The climax of the novel is the confrontation between Gatsby and Tom over Daisy, which happens at the Plaza Hotel in New York City.

This moment brings the novel’s central conflict—between Gatsby’s dream of reclaiming Daisy and the reality of her life with Tom—to a breaking point. In the hotel suite, Gatsby insists that Daisy never loved Tom and has always loved him, pushing her to erase the past entirely. Daisy, under pressure, cannot do this. She admits that she did love Tom, even if she now loves Gatsby too. That hesitation shatters Gatsby’s idealized vision of her. His dream depends on a perfect, unbroken past, and Daisy’s honesty exposes that the past cannot be rewritten.

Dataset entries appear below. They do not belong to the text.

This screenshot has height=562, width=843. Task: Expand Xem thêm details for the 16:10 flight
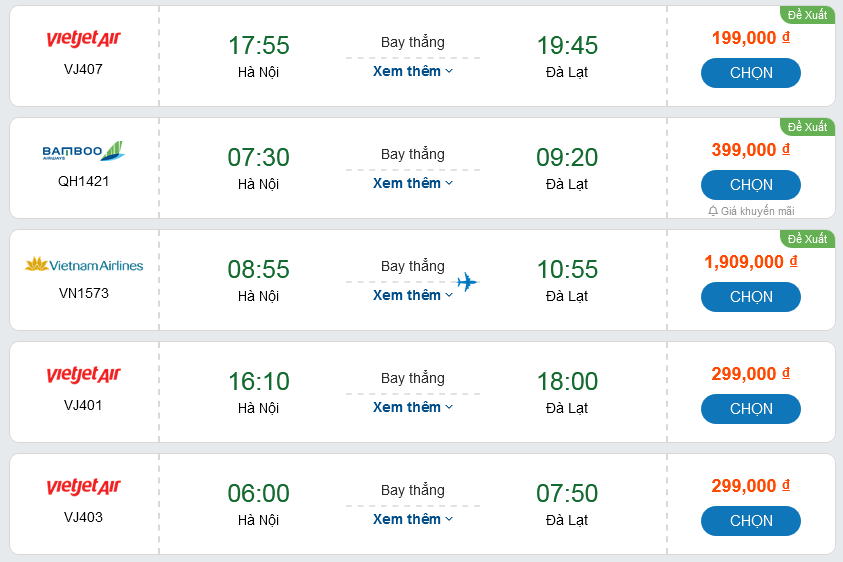click(412, 407)
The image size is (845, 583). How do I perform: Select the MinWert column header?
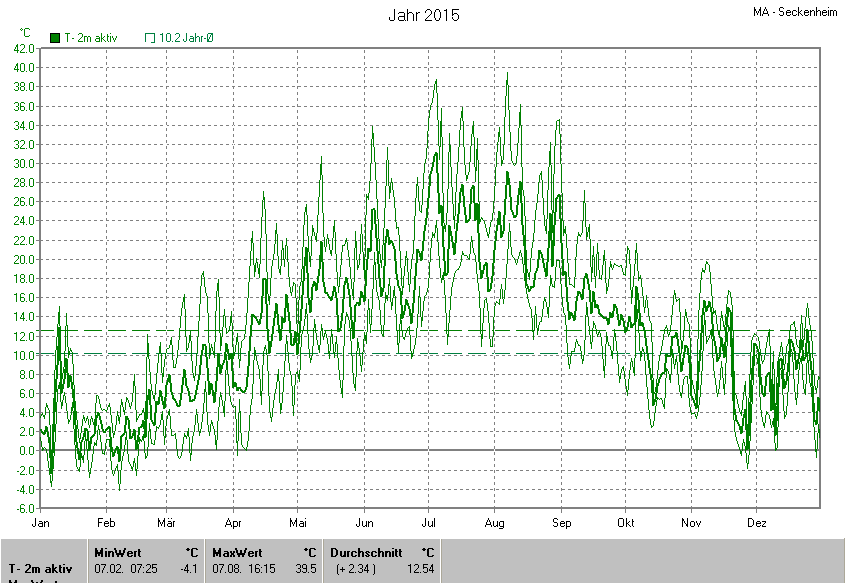117,552
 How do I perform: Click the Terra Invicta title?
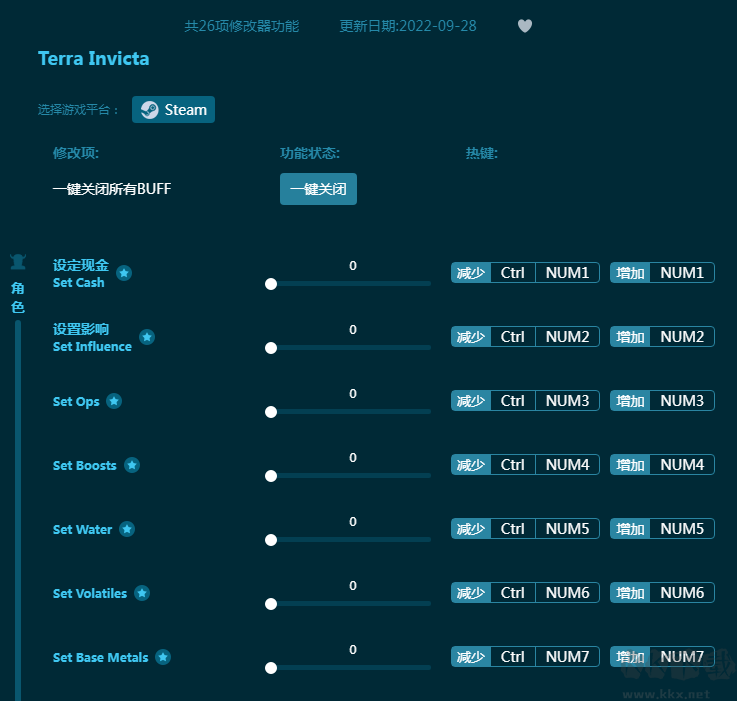pos(94,59)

Tom seizes control of the situation by revealing Gatsby’s criminal activities, including his involvement in bootlegging. This revelation undermines Gatsby in Daisy’s eyes, making his wealth—and the life he offers—seem dangerous rather than desirable. Confident he has won, Tom sends Daisy home with Gatsby, knowing she will ultimately return to him. In that decision, Daisy chooses the security of old money over Gatsby’s romantic but fragile dream.

This confrontation matters because it marks the collapse of Gatsby’s central illusion. Up until this point, he believes that wealth can recreate the past and win Daisy back completely. After the Plaza scene, that belief is no longer sustainable. The rest of the novel moves quickly toward its tragic ending, as the consequences of this emotional and moral rupture unfold.

The novel’s climax exposes the clash between dream and reality. Gatsby’s unwavering belief in an idealized past cannot survive contact with Daisy as she actually is: a complicated person who is tied to a world of wealth and privilege that ultimately shuts him out.